• Task requirements: Give the records from the line containing "You are a GUI" through the end of the records, both ends included, as a two-column CSV with the columns text and answer and one row per record. Put each value in its own quoted field, replace line breaks with spaces, and leave the pictures out.

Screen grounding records
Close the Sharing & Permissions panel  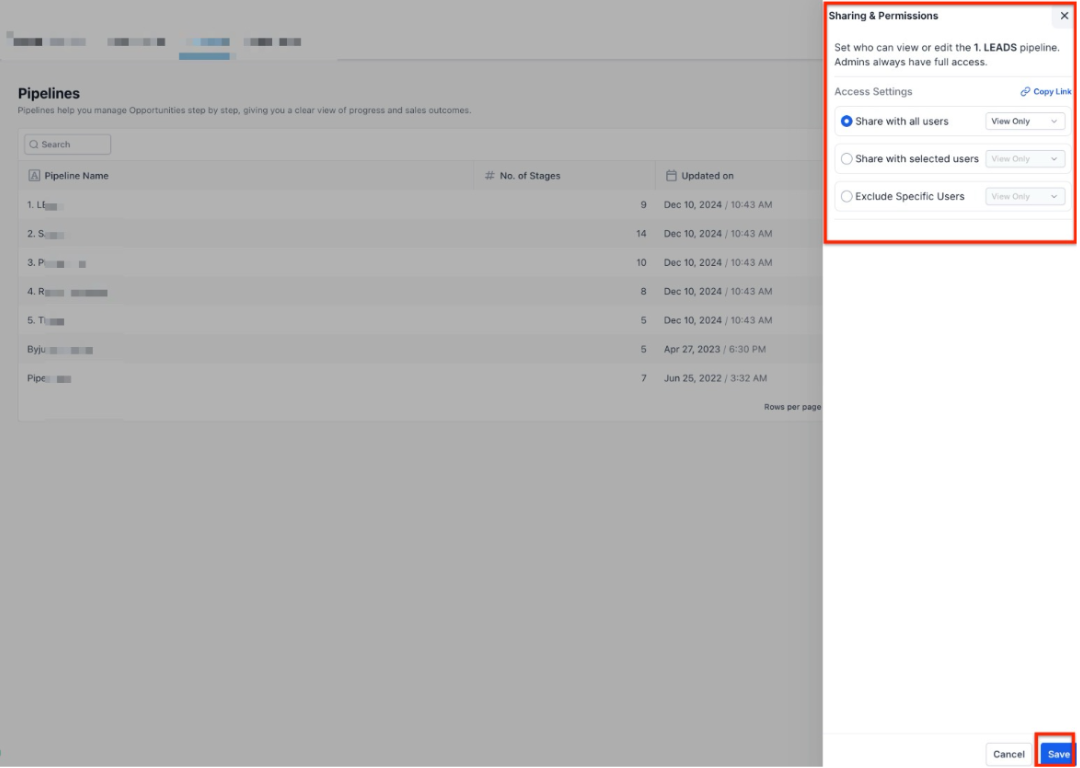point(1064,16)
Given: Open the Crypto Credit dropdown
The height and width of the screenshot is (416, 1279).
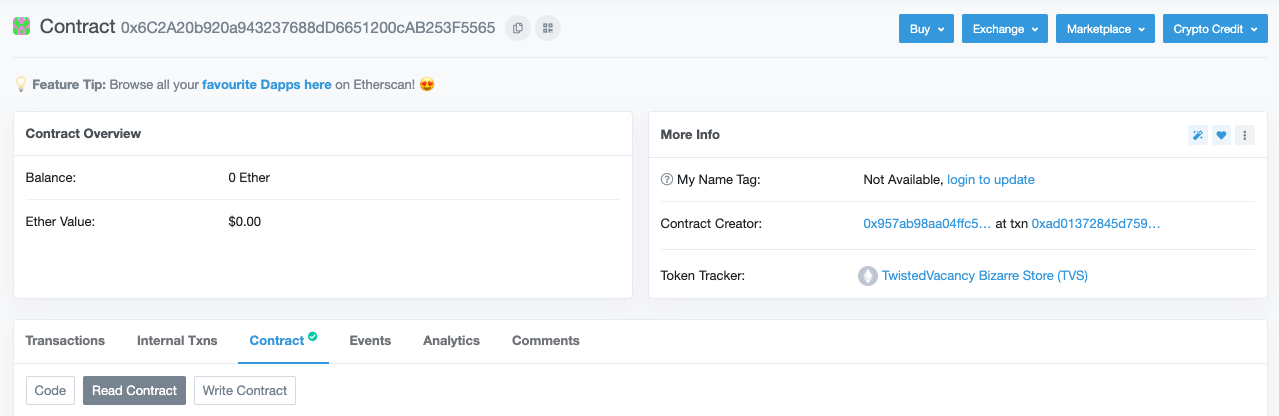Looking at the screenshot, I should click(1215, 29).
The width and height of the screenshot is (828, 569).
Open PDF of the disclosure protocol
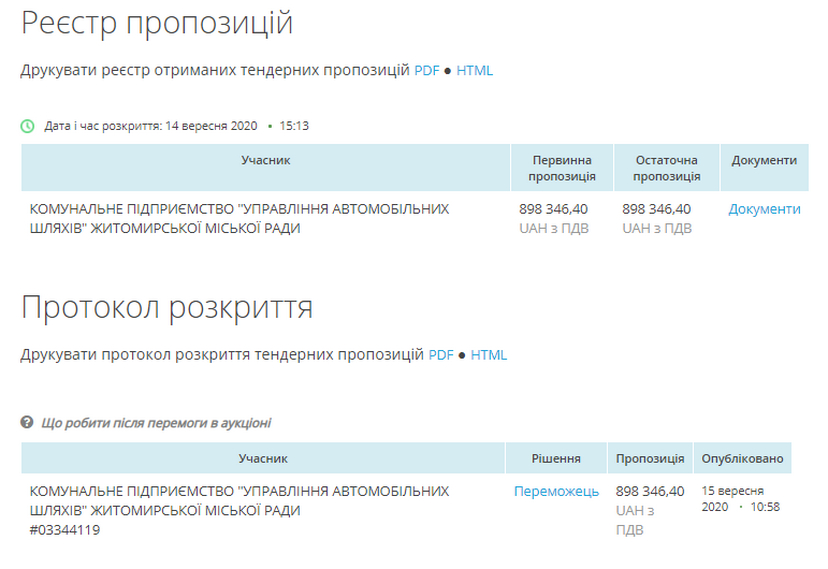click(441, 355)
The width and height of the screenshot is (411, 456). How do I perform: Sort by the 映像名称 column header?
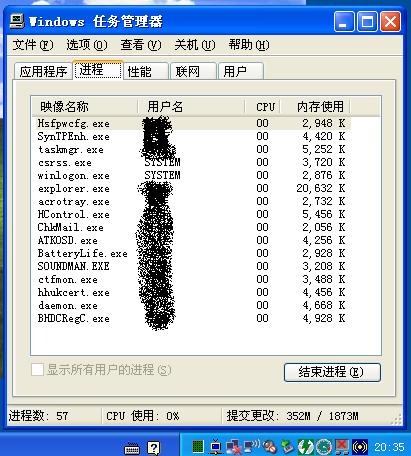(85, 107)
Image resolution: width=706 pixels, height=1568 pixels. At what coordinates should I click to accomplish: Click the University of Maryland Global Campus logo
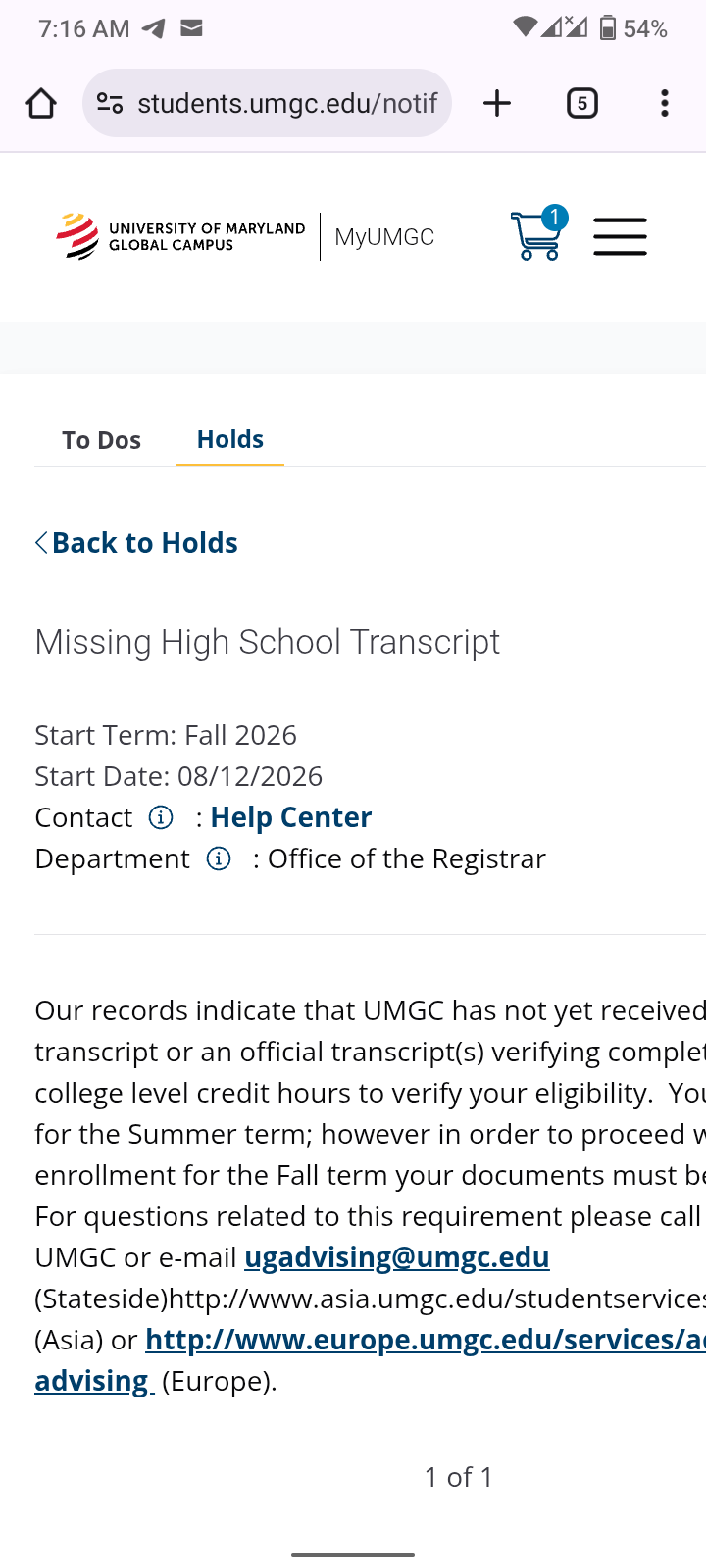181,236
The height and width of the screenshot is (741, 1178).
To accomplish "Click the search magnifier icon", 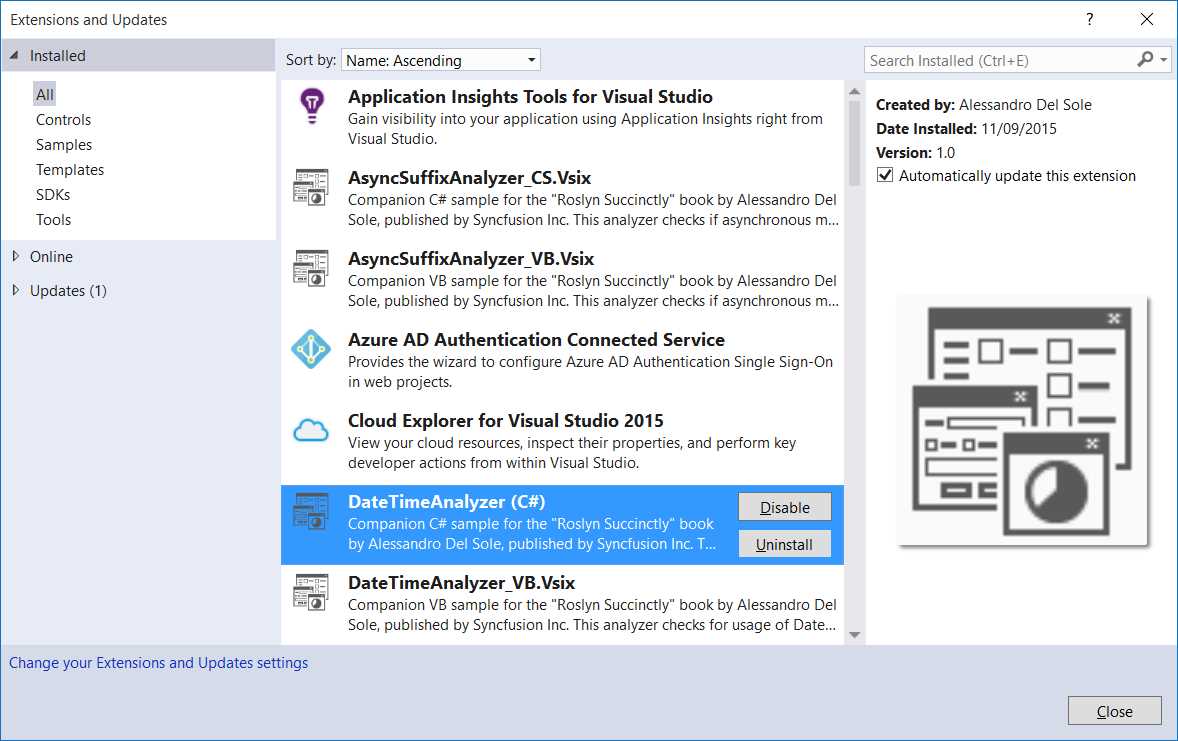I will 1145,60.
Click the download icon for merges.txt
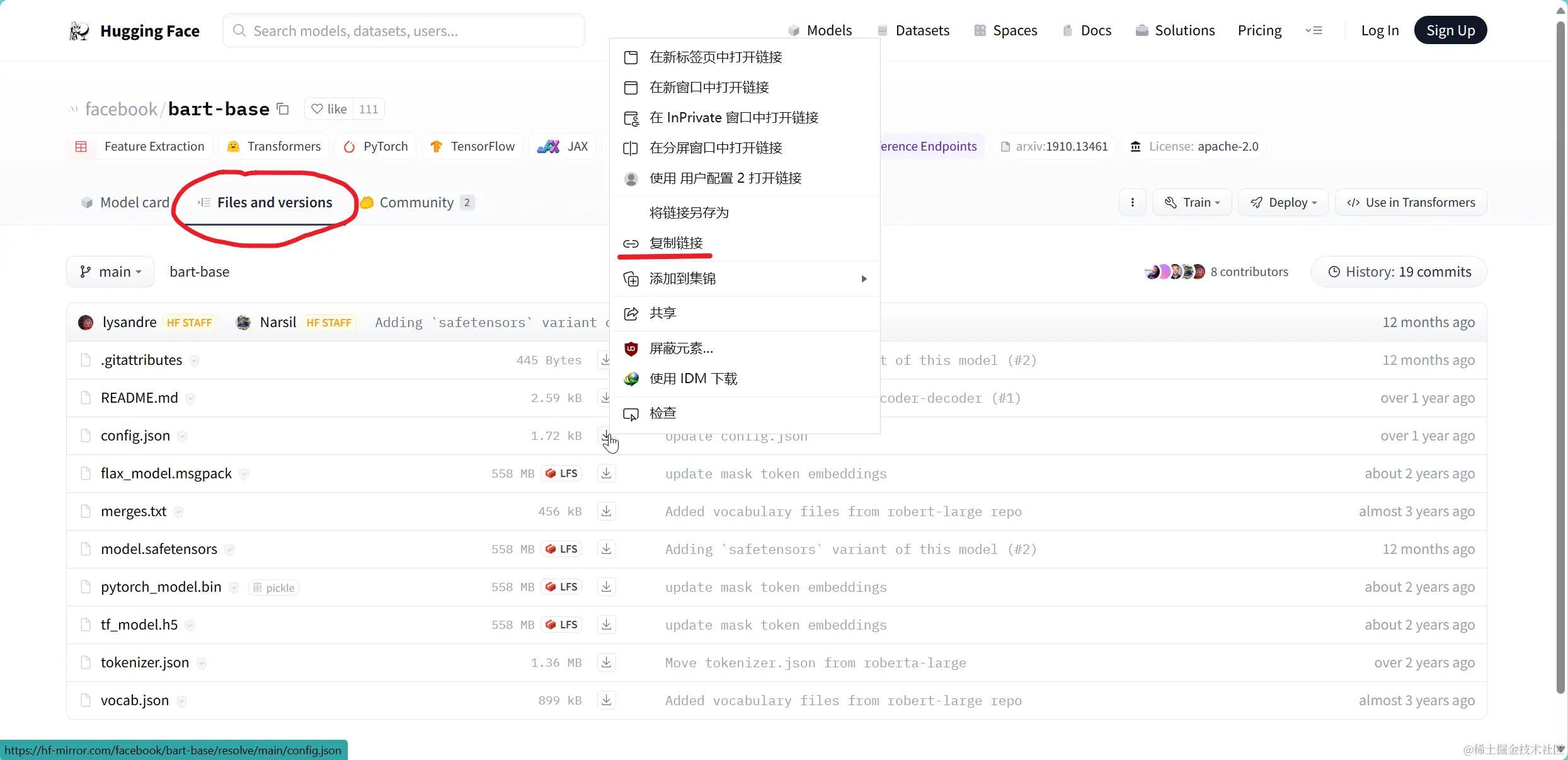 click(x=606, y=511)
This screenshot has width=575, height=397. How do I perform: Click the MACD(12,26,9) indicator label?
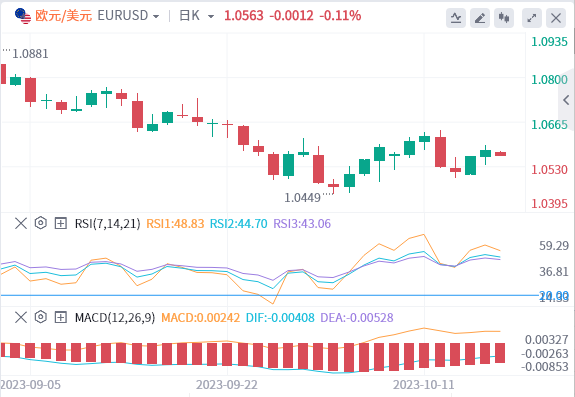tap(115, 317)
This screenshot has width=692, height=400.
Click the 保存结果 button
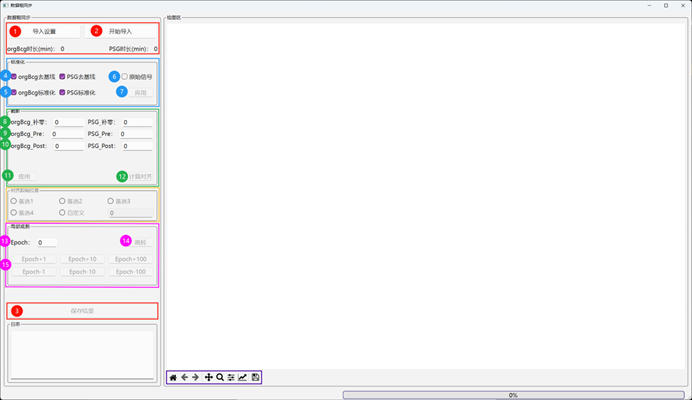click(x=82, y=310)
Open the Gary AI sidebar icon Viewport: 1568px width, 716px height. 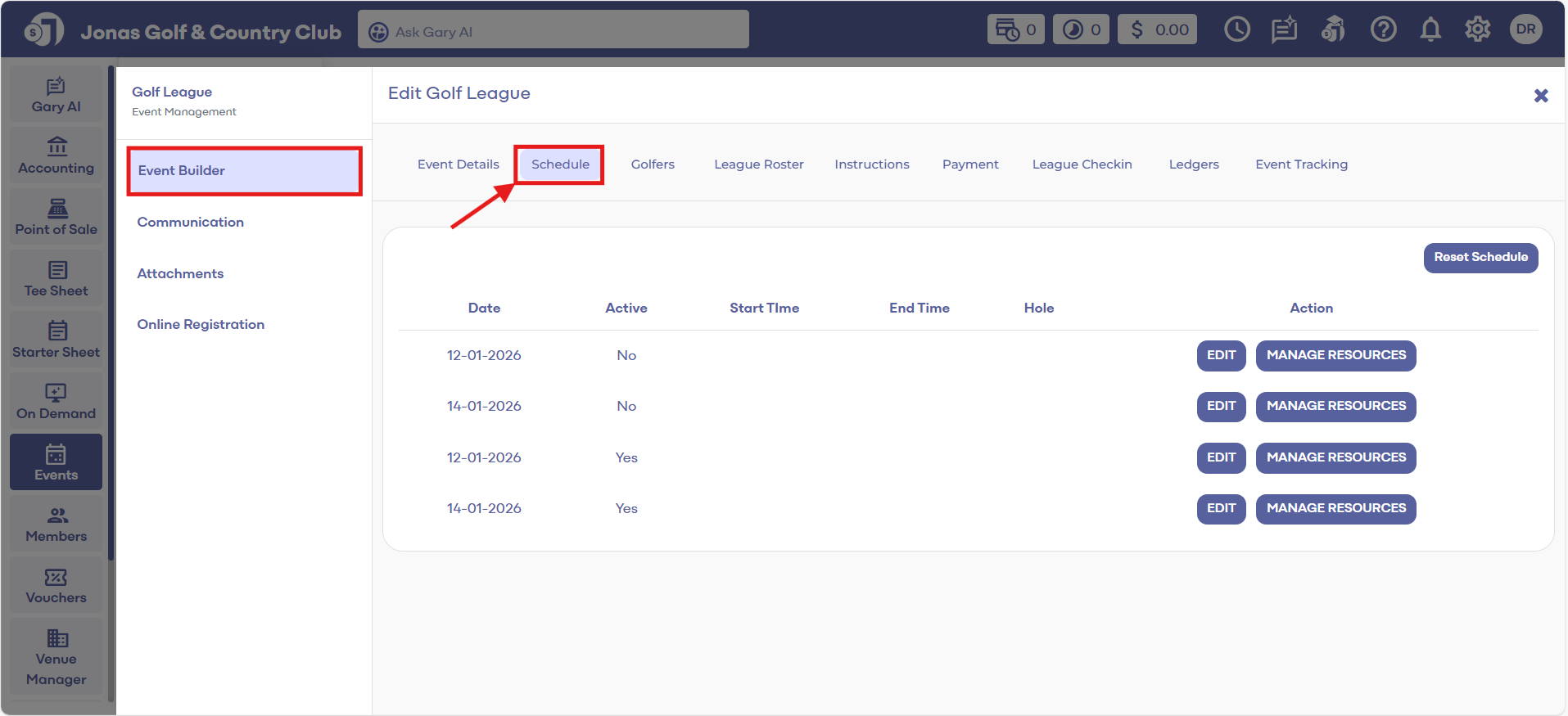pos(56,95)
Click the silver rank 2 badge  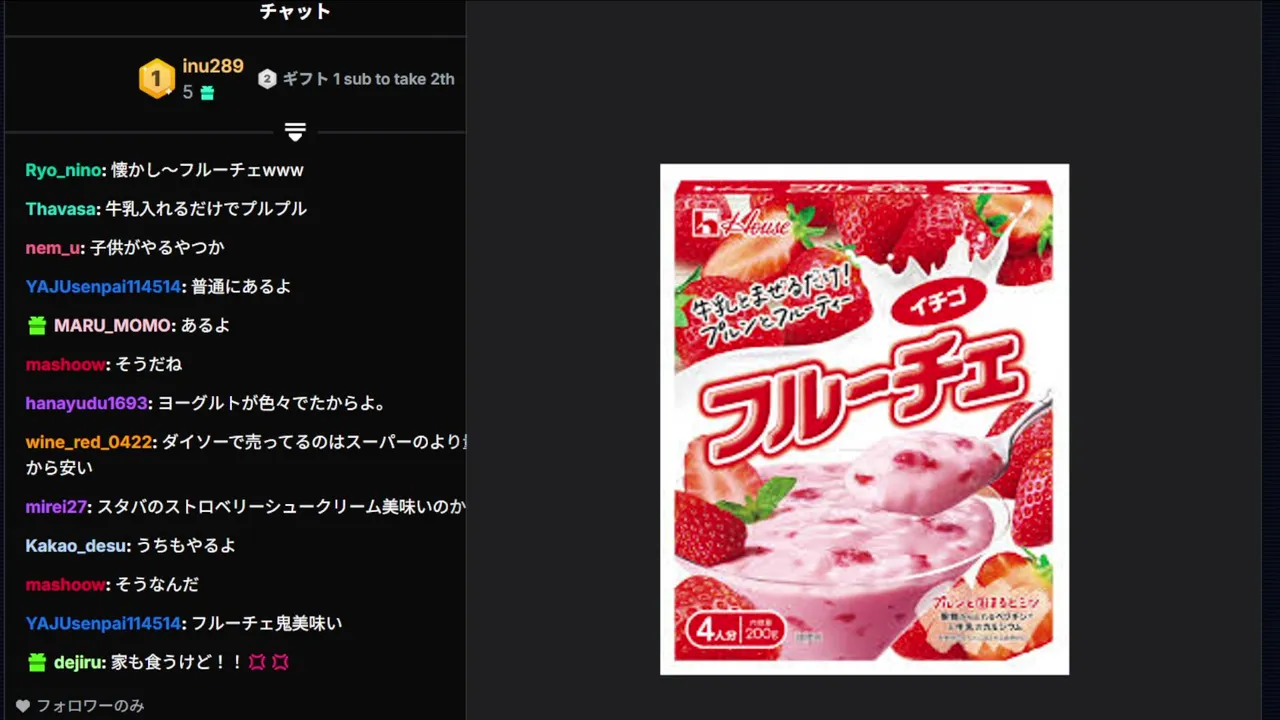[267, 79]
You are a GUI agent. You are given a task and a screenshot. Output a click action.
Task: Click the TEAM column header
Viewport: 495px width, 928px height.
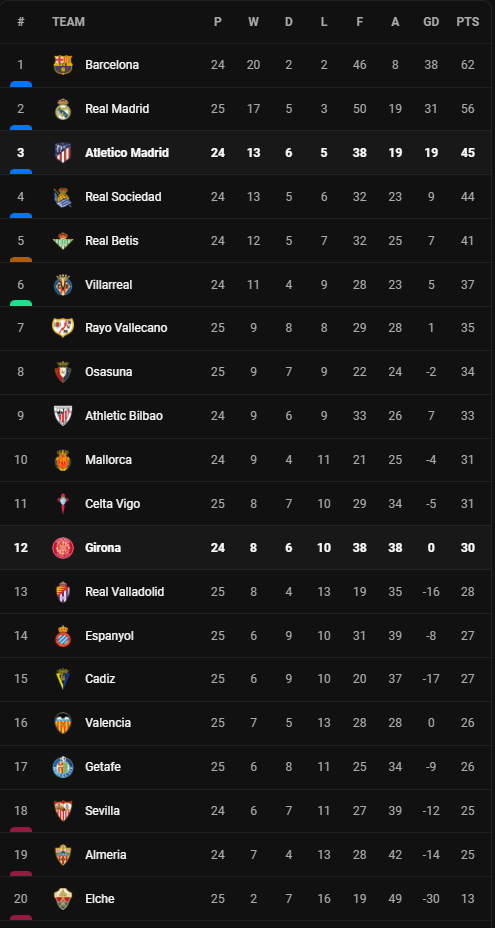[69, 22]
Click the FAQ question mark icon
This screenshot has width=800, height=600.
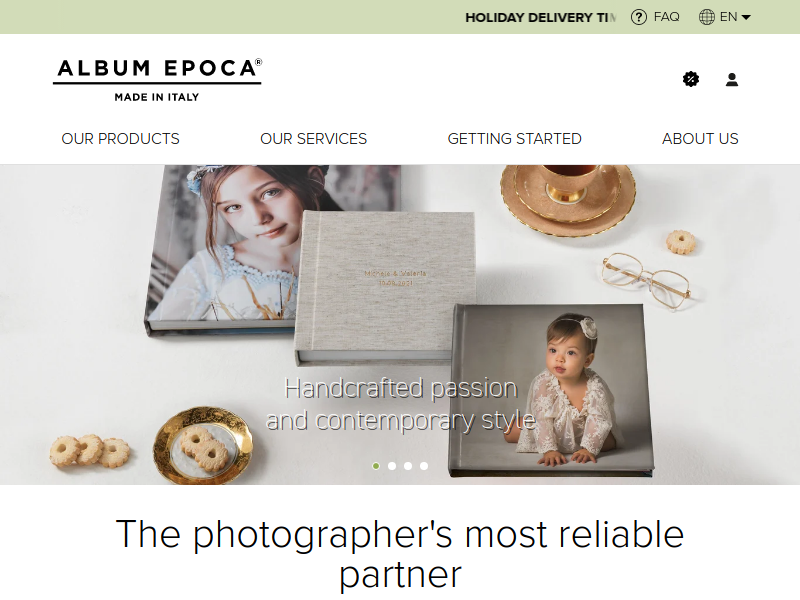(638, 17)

• Completed task:
text,answer
"You are a GUI agent. You are given a task and a screenshot. Output a click action. Task: Click the TEAM column header Viewport: 495px width, 928px height.","[69, 22]"
"Click the FAQ question mark icon This screenshot has width=800, height=600.","(638, 17)"